6. $p^{x} \times p^{y} = p^{z}$ (a) Find the value of $x$ - Edexcel - GCSE Maths - Question 6 - 2017 - Paper 2

In the expression $(7)^{y} = (7)^{h}$, since the bases are the same, we can equate the exponents. Thus, we can write:

$y = h$

Therefore, the value of $y$ is simply equal to $h$, which is determined by the context of the problem or given information.
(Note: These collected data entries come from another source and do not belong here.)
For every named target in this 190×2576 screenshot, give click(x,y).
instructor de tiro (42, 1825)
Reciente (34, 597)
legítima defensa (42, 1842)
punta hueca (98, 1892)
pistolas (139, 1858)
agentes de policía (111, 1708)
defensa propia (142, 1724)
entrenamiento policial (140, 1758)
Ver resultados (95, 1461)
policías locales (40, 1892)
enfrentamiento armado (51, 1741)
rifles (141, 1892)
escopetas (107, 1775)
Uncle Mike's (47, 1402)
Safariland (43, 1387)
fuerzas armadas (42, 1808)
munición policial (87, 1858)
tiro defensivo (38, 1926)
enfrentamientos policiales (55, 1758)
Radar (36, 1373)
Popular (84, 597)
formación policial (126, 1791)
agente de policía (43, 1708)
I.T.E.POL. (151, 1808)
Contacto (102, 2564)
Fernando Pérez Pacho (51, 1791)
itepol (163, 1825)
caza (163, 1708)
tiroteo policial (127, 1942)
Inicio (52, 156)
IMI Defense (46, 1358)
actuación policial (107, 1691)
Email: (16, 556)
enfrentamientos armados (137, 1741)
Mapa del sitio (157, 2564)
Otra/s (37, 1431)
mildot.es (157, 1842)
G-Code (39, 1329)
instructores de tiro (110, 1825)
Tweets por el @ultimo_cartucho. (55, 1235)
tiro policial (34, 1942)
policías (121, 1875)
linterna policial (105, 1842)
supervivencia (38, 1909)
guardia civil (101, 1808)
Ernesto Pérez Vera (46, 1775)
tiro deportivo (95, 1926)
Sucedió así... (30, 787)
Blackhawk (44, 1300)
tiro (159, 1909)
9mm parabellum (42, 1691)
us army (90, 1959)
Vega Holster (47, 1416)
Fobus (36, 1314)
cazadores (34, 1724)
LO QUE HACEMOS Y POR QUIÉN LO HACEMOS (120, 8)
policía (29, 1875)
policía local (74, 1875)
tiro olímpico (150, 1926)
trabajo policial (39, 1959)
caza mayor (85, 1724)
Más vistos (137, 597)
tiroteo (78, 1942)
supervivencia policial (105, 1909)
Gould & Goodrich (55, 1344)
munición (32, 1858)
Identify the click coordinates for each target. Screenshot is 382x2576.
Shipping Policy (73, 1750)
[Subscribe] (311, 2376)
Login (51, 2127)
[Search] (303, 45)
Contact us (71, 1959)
To express $100^{x} \times 1000^{b}$ in terms of powers of 10, we rewrite $100$ and $1000$ as powers of 10:

$100 = 10^{2} \quad \text{and} \quad 1000 = 10^{3}$

Then we substitute these values into the original expression:

$100^{x} = (10^{2})^{x} = 10^{2x}$ $1000^{b} = (10^{3})^{b} = 10^{3b}$

Combining these, we have:

$100^{x} \times 1000^{b} = 10^{2x} \times 10^{3b}$

Using the property of exponents (adding the exponents when multiplying), this simplifies to:

$10^{2x + 3b}$

To express this in the form $10^{n}$, we can set:

$n = 2x + 3b$

Assuming $x = a$, the equation becomes: $n = 2a + 3b$

This verifies the relationship as required.